Entries on finding words and elements
----
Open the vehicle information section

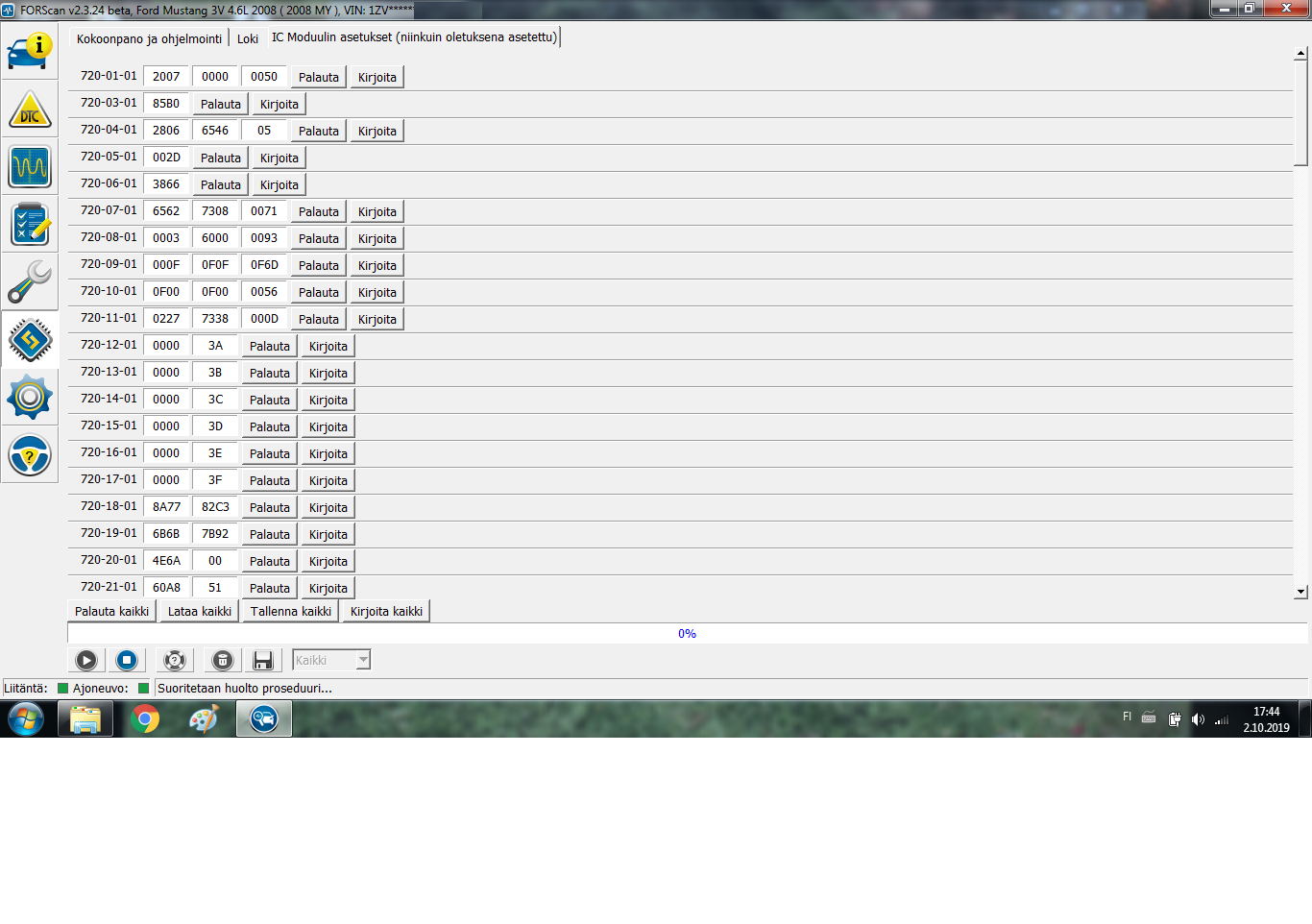click(x=30, y=51)
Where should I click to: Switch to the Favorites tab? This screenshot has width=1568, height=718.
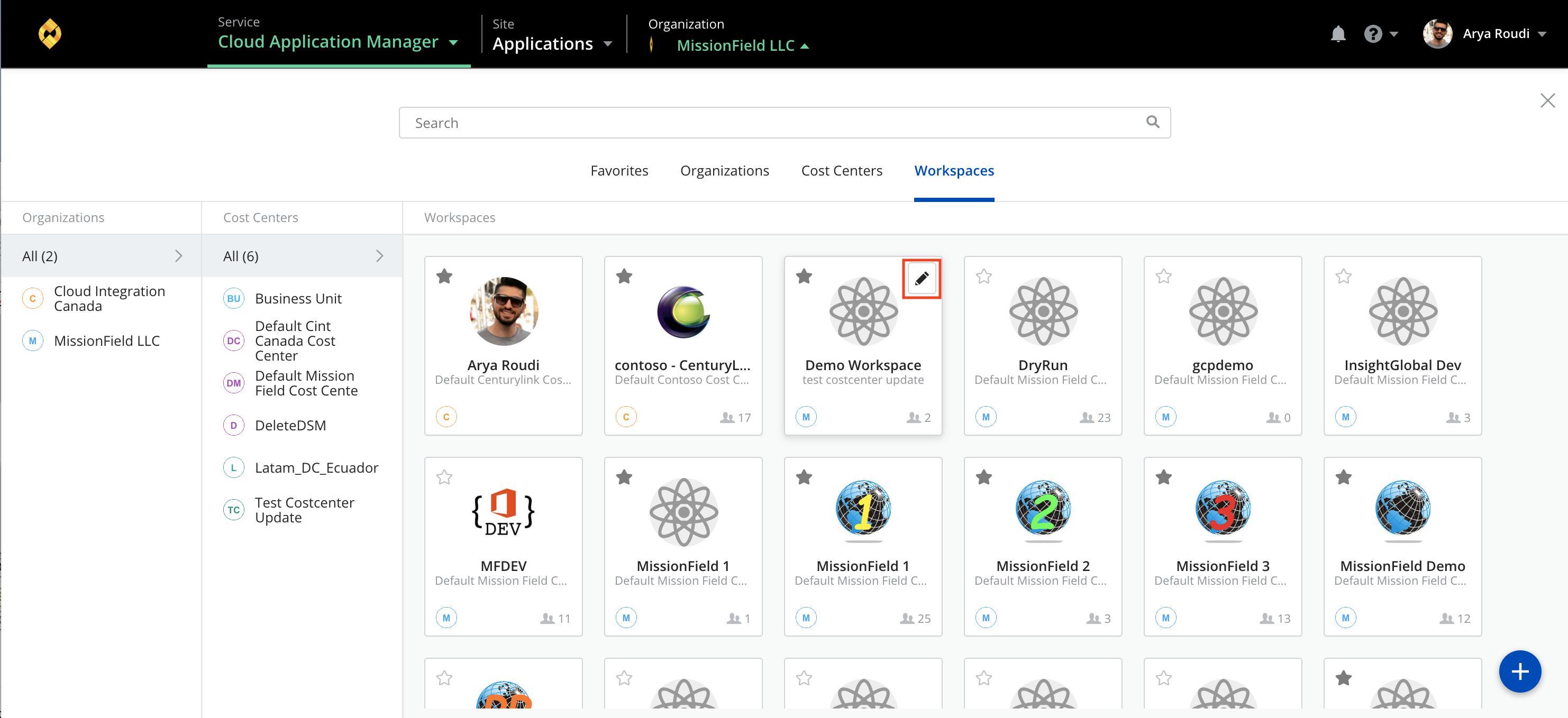[619, 170]
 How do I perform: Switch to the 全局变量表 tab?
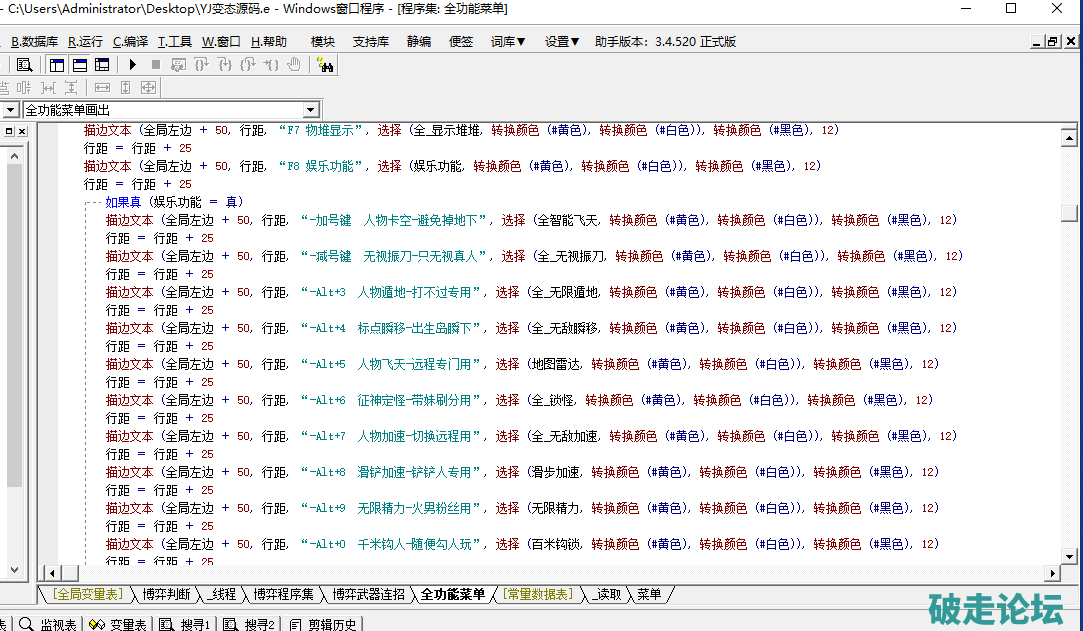click(86, 594)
----
Problem requirements: Copy out every line of the entries word for word, leaving out the pictures.

The output:
Open the vehicle information section

click(x=30, y=51)
Where should I click to: Switch to the Favorites tab? This screenshot has width=1568, height=718.
[619, 170]
 How do I perform: Switch to the 全局变量表 tab?
click(86, 594)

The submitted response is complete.